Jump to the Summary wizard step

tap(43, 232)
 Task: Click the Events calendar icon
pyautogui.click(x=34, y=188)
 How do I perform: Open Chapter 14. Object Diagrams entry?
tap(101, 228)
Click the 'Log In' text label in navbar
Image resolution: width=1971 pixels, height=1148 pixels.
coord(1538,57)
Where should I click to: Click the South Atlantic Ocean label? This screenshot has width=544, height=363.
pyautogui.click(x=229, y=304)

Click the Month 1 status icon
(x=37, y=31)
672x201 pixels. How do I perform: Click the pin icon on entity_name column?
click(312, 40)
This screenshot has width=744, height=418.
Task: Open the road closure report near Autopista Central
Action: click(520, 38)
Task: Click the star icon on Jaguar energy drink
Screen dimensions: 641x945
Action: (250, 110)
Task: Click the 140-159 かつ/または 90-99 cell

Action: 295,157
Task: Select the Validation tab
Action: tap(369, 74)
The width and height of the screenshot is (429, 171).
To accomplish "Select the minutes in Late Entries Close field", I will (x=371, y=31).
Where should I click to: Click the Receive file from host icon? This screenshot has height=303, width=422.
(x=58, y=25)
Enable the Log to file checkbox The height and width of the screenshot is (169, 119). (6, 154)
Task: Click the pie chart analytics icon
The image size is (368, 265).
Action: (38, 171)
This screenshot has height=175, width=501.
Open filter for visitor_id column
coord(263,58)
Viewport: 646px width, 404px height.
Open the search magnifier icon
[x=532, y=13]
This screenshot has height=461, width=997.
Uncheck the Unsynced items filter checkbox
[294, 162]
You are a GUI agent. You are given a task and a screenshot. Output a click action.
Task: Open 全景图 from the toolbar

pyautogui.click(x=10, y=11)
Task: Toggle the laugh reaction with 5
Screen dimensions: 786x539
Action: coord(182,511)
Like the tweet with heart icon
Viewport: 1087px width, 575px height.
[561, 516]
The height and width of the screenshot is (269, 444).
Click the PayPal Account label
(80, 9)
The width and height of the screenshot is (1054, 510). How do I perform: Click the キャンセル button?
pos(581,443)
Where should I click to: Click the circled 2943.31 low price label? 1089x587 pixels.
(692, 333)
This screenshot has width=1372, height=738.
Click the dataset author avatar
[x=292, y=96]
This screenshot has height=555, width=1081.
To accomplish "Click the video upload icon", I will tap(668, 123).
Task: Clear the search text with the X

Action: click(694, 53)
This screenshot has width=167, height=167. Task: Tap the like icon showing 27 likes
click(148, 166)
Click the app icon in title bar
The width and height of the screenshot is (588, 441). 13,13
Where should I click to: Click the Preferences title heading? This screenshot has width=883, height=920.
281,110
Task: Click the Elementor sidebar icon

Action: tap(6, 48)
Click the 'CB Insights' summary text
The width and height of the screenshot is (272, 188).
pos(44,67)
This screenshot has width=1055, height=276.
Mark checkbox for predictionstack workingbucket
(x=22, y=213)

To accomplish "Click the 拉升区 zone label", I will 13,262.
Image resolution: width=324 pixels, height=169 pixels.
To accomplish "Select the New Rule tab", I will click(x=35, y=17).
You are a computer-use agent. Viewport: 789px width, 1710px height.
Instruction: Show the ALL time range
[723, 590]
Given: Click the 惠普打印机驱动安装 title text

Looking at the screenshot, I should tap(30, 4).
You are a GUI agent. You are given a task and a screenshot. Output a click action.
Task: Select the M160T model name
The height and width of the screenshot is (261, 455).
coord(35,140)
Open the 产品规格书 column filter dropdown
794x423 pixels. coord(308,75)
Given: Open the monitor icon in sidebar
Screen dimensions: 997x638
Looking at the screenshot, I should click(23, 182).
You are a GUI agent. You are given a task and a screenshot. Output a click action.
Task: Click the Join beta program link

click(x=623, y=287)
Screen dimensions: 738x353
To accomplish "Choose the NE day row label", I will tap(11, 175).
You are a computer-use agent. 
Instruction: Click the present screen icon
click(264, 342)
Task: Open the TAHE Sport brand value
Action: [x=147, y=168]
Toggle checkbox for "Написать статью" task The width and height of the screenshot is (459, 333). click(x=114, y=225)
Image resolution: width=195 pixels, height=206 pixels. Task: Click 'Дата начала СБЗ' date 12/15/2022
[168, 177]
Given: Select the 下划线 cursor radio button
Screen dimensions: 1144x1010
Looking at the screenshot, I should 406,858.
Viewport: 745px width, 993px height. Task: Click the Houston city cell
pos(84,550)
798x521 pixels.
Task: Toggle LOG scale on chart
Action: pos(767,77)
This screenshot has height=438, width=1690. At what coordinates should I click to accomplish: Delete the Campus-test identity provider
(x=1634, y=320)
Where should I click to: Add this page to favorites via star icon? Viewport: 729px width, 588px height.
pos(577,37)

++++++++++

• [What is required] From the listing, copy each line containing the word "computer".

• [Exercise solution]
You are a computer-use agent. Viewport: 789px width, 1710px height.
You are a computer-use agent. 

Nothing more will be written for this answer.